------ Task input

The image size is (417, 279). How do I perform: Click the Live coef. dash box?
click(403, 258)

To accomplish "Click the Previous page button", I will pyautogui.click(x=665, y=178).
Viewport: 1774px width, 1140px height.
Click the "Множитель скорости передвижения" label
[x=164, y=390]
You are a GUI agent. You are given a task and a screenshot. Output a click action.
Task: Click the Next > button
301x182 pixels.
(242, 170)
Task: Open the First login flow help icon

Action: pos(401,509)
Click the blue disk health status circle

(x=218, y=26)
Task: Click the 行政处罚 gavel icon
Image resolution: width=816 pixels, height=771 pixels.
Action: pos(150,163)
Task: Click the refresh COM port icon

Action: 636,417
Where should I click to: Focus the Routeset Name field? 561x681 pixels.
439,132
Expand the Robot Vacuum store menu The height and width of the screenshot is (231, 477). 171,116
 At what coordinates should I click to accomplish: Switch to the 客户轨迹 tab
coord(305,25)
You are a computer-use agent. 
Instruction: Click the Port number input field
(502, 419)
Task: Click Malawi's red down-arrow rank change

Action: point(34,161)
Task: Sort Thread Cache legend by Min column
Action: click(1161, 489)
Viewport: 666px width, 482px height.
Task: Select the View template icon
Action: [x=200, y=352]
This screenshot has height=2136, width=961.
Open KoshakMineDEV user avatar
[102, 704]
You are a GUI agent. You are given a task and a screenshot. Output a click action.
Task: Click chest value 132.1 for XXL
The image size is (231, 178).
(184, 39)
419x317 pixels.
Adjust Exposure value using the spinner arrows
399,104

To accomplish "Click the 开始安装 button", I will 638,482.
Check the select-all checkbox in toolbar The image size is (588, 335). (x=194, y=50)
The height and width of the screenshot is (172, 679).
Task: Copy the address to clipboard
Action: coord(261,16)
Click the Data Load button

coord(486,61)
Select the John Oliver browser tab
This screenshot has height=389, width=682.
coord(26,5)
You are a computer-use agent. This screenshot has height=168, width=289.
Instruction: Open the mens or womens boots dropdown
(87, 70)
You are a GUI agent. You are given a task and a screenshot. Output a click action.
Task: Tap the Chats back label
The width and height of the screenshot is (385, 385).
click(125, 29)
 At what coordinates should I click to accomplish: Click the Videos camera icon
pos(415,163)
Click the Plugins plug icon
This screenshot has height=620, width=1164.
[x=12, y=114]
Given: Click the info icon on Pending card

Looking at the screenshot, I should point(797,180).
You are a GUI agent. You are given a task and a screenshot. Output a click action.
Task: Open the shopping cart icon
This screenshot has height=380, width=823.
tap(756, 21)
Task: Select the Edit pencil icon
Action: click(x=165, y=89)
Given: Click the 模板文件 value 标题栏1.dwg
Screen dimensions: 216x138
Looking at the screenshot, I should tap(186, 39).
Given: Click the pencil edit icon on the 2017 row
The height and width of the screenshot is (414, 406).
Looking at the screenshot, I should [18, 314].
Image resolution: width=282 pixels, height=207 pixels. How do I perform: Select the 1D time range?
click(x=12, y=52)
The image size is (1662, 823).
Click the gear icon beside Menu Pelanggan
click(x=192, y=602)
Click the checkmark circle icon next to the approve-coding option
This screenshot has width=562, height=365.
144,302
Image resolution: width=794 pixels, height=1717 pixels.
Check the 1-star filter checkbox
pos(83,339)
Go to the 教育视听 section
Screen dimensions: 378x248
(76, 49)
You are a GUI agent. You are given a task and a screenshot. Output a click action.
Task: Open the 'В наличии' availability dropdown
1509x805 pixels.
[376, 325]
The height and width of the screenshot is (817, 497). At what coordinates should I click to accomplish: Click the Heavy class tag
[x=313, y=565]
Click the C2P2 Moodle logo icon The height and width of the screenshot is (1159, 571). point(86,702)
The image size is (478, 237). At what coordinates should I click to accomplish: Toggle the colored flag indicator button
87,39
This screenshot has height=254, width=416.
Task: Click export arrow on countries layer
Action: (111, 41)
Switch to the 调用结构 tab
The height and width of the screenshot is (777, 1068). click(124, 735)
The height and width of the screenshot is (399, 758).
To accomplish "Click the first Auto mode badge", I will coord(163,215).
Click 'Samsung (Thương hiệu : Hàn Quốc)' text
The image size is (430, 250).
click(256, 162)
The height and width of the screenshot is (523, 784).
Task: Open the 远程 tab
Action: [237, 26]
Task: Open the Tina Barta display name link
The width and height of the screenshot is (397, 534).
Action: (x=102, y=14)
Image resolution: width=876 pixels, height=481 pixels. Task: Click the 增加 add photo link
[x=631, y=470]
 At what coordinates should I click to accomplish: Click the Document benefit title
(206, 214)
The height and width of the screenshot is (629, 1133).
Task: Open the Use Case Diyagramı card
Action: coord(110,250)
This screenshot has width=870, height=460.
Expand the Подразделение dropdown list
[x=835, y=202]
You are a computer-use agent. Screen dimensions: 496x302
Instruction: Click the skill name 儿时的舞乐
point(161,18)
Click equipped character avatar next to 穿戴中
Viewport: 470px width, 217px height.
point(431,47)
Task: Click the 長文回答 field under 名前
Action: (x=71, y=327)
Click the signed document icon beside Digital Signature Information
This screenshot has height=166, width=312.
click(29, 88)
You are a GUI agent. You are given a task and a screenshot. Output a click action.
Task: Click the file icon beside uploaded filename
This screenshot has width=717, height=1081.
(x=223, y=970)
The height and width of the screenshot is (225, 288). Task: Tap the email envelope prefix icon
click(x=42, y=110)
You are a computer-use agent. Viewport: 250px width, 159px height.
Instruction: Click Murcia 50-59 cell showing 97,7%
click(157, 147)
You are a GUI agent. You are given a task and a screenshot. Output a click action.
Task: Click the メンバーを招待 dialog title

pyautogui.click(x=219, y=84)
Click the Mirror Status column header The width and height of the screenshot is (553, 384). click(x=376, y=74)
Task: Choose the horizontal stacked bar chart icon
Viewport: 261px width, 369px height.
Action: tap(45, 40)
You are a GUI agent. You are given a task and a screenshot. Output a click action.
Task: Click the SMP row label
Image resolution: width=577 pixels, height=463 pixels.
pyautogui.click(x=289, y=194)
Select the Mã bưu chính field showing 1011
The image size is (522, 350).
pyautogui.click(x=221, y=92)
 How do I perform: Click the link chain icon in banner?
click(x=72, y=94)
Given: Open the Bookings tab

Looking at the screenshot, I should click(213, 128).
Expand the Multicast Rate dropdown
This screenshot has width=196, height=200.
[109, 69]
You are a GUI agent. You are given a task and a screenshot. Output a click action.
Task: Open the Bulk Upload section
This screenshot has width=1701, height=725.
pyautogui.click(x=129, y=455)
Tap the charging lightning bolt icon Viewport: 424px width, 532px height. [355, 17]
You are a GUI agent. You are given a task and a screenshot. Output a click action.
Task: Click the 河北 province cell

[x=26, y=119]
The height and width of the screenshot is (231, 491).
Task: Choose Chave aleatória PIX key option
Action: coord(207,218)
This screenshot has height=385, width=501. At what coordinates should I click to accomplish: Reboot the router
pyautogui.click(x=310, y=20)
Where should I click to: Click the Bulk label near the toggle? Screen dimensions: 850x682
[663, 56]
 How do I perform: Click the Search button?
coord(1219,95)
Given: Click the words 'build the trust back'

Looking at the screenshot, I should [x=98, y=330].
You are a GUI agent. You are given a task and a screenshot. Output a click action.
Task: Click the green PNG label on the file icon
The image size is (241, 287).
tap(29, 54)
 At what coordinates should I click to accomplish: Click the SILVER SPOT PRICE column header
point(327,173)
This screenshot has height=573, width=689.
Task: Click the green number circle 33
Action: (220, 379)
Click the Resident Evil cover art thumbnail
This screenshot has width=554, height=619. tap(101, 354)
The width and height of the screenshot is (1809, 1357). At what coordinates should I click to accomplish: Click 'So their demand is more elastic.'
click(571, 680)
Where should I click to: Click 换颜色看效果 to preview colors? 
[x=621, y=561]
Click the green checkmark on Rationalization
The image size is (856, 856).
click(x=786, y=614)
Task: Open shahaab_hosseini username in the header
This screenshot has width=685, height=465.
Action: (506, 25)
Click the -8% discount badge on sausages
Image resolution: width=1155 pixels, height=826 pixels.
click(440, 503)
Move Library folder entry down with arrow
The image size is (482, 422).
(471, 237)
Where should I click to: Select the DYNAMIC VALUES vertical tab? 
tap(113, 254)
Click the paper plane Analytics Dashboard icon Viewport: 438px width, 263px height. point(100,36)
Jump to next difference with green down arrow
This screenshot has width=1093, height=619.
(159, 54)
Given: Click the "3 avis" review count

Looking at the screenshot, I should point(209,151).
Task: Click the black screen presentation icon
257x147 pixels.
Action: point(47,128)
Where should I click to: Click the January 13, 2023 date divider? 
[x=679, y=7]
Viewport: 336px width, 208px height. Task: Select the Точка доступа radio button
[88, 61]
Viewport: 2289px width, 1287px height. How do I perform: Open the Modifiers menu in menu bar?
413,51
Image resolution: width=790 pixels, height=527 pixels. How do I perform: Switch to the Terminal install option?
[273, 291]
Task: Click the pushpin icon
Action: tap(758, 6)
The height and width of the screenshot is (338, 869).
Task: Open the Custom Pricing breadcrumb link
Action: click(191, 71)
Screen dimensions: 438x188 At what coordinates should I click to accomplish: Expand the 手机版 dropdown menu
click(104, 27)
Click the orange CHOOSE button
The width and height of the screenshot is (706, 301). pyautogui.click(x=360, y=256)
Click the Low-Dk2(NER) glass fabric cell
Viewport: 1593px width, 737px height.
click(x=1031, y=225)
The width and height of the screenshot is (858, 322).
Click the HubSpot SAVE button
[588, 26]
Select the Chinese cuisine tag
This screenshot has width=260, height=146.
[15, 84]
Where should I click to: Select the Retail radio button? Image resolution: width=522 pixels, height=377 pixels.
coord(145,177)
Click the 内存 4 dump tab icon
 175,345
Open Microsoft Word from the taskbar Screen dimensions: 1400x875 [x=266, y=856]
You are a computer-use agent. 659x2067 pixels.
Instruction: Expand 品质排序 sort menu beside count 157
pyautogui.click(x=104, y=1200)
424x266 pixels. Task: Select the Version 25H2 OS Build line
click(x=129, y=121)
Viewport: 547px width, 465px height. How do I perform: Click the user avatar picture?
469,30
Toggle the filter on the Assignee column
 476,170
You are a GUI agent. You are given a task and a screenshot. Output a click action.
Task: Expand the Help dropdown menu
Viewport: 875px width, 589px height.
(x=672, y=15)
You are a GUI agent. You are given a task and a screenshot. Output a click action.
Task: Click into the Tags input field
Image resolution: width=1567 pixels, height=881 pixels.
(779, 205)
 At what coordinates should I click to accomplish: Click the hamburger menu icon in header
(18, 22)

------------

**Required action**
Output the line holding "Viewport: 875px width, 589px height.", then every later line through the end of the records above, exactly as given and nothing else.

**Exercise response**
Viewport: 875px width, 589px height.
(x=672, y=15)
You are a GUI agent. You are given a task and a screenshot. Output a click action.
Task: Click into the Tags input field
Image resolution: width=1567 pixels, height=881 pixels.
(779, 205)
 At what coordinates should I click to accomplish: Click the hamburger menu icon in header
(18, 22)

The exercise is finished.